Gas-liquid chromatographic separation of N-trifluoroacetyl iso-butyl esters of 20 protein amino acids on a single column

Summary A procedure is established for the separation and quantitation of 20 protein amino acids by gas-chromatography in which the N-trifluoroacetyl-iso-butyl esters of these acids were chromatographically separated on a single mixed phase column OV-17 OV-210 (2%1% on 100/120 Supelcoport). The problems faced by previous investigators for separation and analysis of histidine, arginine, tryptophane and cystine have been solved.
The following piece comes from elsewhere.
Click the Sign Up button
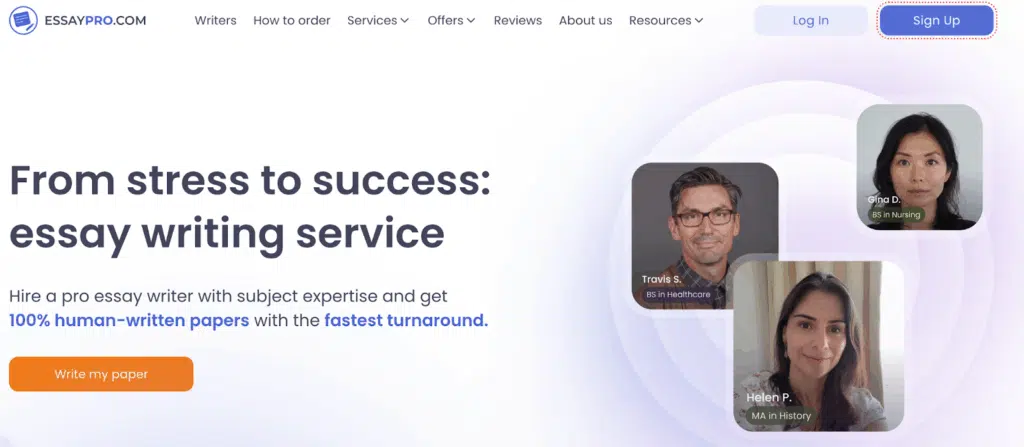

The procedure enables rapid, accurate and sensitive amino acid analysis and might fill an important need of scientists who are faced with the problem of amino acid analysis of biologically important substances.

---

Gas-flüssig-chromatographische Trennung der N-Trifluoracetyl-isobutylester von 20 Protein-Aminosäuren auf einer einzigen Säule

Zusammenfassung Die Trennung erfolgt auf einer einzigen Mischphasensäule (OV-17OV-210; 2%1% an 100/120 Supelcoport). Die Probleme, die sich früher für die Trennung und Analyse von Histidin, Arginin, Tryptophan und Cystin ergaben, konnten dadurch überwunden werden. Das Verfahren ermöglicht eine schnelle, genaue und empfindliche Trennung und ist nützlich für die Untersuchung von Substanzen von biologischem Interesse.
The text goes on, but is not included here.